Task directions: Reproduce the listing below character for character, starting at the line that contains "Where should I click to: Click the" and stopping after the line that contains "Action: (x=109, y=557)".

-- start of Records to process --

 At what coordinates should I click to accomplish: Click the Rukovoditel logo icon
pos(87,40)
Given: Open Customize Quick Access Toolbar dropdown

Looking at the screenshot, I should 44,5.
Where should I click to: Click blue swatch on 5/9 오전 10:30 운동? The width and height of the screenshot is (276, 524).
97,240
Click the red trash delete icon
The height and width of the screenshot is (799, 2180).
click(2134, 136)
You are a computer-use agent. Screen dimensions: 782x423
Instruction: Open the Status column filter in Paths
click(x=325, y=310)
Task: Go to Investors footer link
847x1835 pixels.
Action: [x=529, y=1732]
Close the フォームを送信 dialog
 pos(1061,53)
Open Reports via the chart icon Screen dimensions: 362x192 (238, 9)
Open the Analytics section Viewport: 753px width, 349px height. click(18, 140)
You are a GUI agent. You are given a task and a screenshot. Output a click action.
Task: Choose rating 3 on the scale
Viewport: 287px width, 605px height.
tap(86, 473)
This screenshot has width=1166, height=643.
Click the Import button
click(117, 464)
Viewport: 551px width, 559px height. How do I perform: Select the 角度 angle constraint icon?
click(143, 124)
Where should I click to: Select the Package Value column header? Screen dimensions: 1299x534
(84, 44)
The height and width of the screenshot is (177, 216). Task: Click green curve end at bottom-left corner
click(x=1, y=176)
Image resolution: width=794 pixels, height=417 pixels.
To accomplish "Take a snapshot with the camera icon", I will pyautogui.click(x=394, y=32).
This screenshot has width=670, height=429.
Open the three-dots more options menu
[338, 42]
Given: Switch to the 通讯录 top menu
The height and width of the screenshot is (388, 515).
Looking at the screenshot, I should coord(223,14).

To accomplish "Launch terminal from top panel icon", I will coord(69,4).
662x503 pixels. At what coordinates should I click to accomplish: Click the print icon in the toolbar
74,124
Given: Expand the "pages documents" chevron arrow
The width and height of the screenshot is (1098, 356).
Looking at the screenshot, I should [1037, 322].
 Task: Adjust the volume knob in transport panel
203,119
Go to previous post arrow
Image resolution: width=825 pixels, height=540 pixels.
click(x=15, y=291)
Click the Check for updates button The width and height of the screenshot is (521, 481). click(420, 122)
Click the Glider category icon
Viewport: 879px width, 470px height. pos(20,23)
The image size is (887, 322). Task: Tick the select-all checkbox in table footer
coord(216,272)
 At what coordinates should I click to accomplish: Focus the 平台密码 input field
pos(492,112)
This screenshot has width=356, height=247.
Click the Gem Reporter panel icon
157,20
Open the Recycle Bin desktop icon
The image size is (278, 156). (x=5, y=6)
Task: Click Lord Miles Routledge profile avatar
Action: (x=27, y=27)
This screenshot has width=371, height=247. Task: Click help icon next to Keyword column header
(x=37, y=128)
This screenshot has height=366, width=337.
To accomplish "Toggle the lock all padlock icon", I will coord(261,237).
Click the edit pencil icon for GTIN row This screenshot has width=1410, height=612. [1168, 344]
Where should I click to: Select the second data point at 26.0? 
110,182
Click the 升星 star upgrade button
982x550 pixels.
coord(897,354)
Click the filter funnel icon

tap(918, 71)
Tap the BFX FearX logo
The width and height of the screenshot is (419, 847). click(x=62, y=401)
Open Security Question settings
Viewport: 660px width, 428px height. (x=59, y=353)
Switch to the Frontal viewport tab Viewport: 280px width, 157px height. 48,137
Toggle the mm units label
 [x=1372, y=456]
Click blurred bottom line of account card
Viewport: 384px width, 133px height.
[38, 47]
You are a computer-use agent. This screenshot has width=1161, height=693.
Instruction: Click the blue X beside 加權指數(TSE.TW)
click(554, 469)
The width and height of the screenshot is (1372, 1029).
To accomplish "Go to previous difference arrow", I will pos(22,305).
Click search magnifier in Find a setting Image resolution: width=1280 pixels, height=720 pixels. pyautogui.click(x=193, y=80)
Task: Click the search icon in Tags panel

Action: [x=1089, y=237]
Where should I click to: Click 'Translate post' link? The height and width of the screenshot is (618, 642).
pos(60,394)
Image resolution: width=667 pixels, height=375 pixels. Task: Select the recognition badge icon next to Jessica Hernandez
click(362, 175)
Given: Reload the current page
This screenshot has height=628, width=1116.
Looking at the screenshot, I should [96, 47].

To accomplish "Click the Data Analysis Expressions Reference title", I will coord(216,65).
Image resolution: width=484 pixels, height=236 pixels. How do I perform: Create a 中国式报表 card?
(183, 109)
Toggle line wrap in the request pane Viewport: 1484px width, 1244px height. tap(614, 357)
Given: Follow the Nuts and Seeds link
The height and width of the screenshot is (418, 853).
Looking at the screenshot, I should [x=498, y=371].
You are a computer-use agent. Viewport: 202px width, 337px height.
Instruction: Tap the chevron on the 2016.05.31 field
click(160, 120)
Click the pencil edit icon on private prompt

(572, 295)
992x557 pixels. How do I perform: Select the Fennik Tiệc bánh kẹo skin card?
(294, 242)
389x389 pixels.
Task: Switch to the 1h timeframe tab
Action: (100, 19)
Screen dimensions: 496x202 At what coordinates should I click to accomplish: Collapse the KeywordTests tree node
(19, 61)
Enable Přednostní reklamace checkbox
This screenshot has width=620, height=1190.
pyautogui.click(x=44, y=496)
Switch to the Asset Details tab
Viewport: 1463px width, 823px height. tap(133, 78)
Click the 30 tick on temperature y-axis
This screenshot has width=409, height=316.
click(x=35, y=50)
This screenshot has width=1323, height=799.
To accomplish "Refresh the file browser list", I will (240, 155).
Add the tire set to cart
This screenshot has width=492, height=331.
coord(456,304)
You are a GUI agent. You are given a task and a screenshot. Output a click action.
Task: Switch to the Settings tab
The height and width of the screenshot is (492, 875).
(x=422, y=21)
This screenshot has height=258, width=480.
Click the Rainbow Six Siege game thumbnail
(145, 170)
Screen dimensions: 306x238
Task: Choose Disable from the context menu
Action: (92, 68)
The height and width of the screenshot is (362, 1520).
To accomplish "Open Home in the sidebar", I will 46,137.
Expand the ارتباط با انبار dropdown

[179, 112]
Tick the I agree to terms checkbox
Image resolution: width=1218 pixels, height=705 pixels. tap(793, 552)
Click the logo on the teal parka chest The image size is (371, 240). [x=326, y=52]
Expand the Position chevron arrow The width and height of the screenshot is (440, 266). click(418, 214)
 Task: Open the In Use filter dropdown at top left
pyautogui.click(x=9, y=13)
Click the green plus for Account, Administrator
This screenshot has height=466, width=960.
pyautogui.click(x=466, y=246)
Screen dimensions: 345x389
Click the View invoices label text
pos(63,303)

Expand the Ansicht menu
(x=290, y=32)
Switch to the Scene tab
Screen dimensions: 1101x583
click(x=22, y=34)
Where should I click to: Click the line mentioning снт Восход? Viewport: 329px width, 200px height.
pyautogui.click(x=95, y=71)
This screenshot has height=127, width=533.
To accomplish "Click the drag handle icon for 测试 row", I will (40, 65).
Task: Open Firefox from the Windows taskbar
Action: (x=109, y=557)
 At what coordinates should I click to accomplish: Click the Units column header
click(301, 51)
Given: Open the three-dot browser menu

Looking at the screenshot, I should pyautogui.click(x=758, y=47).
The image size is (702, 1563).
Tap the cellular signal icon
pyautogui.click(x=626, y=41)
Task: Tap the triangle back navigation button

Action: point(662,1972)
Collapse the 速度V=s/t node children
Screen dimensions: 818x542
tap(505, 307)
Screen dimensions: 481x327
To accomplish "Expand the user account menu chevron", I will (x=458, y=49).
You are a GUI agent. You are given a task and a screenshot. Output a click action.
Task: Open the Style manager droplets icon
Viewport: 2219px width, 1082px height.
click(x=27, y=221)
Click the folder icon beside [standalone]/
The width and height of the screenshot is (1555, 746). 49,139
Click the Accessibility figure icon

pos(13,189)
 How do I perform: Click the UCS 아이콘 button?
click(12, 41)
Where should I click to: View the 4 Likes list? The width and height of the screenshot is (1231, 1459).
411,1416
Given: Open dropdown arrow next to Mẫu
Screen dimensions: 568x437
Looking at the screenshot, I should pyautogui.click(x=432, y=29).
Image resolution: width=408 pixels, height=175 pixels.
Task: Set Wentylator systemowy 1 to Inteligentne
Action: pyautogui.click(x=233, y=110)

-- end of Records to process --

Finished task:
Where should I click to: Click the line mentioning снт Восход? Viewport: 329px width, 200px height.
pyautogui.click(x=95, y=71)
This screenshot has height=127, width=533.
To accomplish "Click the drag handle icon for 测试 row", I will (40, 65).
Task: Open Firefox from the Windows taskbar
Action: (x=109, y=557)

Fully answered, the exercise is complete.